Chimamanda Ngozi Adichie was born in Enugu, Nigeria, in 1977. She was the fifth of six children and grew up in the house formerly occupied by the Nigerian author Chinua Achebe. Her parents were both very successful. His father worked at the University of Nigeria, and became the first professor of statistics; he later became Deputy Vice Chancellor of the University. Her mother, in turn, was the first female registrant at the University. Chimamanda was a brilliant student from the very beginning. After leaving school with several academic prizes, she started Medicine and Pharmacy at the University of Nigeria. One and a half year later she moved to the United States, where she obtained a scholarship to study Communication at Drexel University in Philadelphia. Following her degree, she did a Master Course in Creative Writing at John Hopkins University, in Baltimore. She also holds an MA in African Studies from Yale University. Her first novel came out in 2003 under the title Purple Hibiscus, which received the Commonwealth Writer’s Prize for Best First Book in 2005. Her second novel, settled in the years before and during the Biafran War, is entitled Half of a Yellow Sun (2006).

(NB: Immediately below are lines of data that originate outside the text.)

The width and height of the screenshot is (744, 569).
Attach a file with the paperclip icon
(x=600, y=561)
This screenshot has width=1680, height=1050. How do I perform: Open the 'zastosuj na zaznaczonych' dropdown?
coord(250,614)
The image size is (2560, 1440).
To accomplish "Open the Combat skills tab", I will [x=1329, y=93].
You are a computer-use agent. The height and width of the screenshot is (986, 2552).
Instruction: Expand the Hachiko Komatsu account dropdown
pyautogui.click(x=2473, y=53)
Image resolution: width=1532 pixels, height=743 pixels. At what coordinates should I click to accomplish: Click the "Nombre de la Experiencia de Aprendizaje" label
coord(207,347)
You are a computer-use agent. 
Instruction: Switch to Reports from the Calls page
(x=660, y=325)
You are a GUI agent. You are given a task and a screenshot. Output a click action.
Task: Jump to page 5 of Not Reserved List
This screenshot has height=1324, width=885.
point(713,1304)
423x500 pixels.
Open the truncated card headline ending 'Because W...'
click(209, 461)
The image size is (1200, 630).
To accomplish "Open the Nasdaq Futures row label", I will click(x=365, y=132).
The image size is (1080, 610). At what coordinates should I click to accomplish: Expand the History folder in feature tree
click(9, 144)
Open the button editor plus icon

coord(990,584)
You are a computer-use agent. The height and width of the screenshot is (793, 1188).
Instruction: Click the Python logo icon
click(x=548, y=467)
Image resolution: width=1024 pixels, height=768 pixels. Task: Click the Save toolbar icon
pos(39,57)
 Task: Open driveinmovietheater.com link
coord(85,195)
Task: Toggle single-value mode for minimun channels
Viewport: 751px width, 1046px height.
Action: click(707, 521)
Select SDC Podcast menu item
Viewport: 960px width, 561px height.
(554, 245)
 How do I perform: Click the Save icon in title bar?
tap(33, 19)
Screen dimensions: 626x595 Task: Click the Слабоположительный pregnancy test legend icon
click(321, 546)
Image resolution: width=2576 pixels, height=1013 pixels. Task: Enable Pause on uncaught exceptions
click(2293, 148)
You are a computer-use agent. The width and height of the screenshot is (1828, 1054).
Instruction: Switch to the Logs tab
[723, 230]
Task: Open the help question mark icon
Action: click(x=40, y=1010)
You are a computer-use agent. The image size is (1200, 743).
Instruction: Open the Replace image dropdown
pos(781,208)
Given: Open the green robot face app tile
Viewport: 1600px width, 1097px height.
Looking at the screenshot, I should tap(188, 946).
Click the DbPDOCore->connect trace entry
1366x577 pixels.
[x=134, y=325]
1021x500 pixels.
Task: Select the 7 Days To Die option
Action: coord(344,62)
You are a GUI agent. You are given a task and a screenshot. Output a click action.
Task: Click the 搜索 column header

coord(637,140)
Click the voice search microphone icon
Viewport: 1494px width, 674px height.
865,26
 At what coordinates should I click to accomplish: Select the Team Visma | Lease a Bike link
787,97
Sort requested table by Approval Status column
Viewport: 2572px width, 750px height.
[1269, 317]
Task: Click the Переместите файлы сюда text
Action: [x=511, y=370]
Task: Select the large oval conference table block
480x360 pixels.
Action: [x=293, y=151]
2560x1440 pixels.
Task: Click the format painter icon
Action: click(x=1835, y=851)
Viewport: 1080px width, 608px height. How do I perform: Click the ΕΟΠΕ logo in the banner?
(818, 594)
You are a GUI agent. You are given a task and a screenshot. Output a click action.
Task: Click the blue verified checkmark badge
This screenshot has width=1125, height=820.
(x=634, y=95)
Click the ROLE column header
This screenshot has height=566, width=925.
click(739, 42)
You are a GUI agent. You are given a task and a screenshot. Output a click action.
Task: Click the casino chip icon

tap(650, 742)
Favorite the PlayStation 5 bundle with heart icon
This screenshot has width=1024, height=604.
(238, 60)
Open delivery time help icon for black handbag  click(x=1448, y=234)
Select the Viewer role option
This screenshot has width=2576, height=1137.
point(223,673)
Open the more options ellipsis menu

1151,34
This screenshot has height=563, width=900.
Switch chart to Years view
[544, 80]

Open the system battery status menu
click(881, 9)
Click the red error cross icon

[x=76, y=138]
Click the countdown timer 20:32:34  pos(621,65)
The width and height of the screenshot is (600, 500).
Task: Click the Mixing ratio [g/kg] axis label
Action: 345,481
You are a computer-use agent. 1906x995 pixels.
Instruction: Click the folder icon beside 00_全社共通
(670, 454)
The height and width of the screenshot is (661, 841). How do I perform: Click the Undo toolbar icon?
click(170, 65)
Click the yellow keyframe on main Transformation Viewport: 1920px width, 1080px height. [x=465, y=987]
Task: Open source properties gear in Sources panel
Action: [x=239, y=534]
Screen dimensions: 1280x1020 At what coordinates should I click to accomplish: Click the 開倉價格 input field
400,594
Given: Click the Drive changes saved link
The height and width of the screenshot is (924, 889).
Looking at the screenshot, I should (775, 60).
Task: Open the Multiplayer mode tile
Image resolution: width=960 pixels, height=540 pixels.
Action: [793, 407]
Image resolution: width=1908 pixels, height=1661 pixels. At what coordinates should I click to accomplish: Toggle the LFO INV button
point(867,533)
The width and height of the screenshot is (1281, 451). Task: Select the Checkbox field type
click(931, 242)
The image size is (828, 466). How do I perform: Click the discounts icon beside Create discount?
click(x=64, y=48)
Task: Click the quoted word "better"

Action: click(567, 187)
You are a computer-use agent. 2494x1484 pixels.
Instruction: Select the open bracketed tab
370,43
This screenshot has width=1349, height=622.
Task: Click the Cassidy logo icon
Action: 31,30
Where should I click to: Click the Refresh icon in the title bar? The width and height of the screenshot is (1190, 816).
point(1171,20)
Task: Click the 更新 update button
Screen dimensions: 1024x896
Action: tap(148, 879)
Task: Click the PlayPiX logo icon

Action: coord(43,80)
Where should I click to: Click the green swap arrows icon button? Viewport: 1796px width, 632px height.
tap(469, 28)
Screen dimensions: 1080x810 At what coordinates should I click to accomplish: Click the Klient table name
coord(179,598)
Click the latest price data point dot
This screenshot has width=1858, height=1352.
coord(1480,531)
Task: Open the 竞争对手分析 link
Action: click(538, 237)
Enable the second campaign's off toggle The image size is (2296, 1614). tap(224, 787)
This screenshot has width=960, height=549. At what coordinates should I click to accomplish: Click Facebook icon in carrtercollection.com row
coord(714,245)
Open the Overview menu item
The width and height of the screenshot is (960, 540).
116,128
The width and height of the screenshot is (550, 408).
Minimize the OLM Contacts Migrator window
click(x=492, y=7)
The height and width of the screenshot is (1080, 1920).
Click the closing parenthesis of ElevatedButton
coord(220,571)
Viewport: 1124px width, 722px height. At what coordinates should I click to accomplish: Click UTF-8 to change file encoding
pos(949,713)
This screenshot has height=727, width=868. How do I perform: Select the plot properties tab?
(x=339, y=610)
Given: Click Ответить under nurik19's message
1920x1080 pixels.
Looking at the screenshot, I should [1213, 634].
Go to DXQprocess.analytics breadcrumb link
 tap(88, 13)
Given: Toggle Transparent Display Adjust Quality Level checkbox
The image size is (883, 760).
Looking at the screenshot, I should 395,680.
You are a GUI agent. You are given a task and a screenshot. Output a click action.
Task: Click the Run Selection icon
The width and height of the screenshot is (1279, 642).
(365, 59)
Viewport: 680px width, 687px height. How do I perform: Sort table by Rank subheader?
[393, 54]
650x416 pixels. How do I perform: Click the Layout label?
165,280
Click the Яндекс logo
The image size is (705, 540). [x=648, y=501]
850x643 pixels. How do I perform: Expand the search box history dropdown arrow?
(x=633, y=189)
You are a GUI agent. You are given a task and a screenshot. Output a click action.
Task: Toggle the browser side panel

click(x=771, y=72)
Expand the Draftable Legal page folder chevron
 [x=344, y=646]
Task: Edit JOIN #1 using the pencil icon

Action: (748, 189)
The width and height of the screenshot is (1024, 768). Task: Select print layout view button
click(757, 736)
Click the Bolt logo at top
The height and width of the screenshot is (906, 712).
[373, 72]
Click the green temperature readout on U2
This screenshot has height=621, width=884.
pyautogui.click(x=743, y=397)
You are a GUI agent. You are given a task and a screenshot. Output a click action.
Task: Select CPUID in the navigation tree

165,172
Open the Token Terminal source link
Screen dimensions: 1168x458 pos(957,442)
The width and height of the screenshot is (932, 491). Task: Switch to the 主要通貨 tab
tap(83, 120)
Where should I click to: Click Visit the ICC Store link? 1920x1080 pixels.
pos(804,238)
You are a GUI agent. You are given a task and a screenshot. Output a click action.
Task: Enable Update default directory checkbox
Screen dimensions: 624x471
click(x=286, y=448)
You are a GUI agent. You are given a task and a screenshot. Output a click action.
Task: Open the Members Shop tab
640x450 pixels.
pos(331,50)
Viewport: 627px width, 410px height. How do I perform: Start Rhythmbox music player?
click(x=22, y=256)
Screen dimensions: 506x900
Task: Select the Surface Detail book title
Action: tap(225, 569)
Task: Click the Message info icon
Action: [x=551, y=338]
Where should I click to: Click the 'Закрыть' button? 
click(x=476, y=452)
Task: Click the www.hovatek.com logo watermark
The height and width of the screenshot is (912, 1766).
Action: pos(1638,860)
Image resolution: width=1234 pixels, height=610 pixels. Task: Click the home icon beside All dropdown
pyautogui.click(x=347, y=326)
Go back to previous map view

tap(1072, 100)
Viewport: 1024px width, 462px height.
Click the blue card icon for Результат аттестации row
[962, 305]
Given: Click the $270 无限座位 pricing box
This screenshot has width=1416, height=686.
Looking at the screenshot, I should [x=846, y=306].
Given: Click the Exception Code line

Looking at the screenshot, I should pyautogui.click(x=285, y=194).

She has also published a number of short stories, some of them having been collected in The Thing Around Your Neck (2009). Her writings have received numerous awards and distinctions, including The Orange Broadband Prize for Fiction (2007) and the McArthur Foundation ‘genius grant’ (2008). She has also recently been awarded a 2011-2012 fellowship by the Radcliffe Institute for Advanced Study, at Harvard University. Without a doubt, she can be considered one of the most prolific Nigerian female writers at the moment. Her success worldwide is helping to bring the reality of her native country to every corner, at the same time as she is contributing to build a Nigerian identity in its own right.